Aim of the task:
Among the entries below, one line contains "Image resolution: width=1568" and another contains "Task: Toggle the". Transcribe those two lines and every line between them, exactly.

Extracted material Start Marker

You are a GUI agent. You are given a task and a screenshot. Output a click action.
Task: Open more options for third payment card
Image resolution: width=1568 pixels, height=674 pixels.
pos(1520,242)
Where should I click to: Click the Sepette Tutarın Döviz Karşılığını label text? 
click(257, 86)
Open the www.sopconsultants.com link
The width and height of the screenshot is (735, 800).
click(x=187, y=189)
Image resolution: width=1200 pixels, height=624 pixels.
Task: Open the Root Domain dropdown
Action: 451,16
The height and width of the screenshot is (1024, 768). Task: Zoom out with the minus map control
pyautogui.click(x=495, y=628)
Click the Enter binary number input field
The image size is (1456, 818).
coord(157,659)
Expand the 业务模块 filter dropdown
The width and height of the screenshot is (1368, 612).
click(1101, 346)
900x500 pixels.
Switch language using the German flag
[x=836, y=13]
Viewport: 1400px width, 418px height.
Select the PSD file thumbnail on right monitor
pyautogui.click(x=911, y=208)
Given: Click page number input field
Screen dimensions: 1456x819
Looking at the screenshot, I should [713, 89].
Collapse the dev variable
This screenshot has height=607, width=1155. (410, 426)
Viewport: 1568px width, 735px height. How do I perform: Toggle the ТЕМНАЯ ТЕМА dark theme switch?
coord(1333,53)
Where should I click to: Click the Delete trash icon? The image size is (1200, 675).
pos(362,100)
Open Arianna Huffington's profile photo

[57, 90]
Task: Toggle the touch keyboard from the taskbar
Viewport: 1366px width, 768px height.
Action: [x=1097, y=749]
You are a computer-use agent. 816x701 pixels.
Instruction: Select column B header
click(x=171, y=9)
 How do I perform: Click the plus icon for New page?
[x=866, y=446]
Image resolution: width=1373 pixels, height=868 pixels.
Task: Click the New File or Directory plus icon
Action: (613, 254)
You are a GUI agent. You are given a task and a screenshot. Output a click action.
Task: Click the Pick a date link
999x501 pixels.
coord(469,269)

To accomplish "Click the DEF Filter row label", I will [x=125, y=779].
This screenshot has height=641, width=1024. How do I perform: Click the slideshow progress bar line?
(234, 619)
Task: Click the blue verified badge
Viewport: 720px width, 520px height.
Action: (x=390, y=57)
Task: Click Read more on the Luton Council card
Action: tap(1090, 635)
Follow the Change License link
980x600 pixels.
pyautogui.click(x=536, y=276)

Extracted material End Marker

Exercise solution:
Image resolution: width=1568 pixels, height=674 pixels.
pos(1520,242)
Where should I click to: Click the Sepette Tutarın Döviz Karşılığını label text? 
click(257, 86)
Open the www.sopconsultants.com link
The width and height of the screenshot is (735, 800).
click(x=187, y=189)
Image resolution: width=1200 pixels, height=624 pixels.
Task: Open the Root Domain dropdown
Action: 451,16
The height and width of the screenshot is (1024, 768). Task: Zoom out with the minus map control
pyautogui.click(x=495, y=628)
Click the Enter binary number input field
The image size is (1456, 818).
coord(157,659)
Expand the 业务模块 filter dropdown
The width and height of the screenshot is (1368, 612).
click(1101, 346)
900x500 pixels.
Switch language using the German flag
[x=836, y=13]
Viewport: 1400px width, 418px height.
Select the PSD file thumbnail on right monitor
pyautogui.click(x=911, y=208)
Given: Click page number input field
Screen dimensions: 1456x819
Looking at the screenshot, I should [713, 89].
Collapse the dev variable
This screenshot has height=607, width=1155. (410, 426)
Viewport: 1568px width, 735px height. How do I perform: Toggle the ТЕМНАЯ ТЕМА dark theme switch?
coord(1333,53)
Where should I click to: Click the Delete trash icon? The image size is (1200, 675).
pos(362,100)
Open Arianna Huffington's profile photo

[57, 90]
Task: Toggle the touch keyboard from the taskbar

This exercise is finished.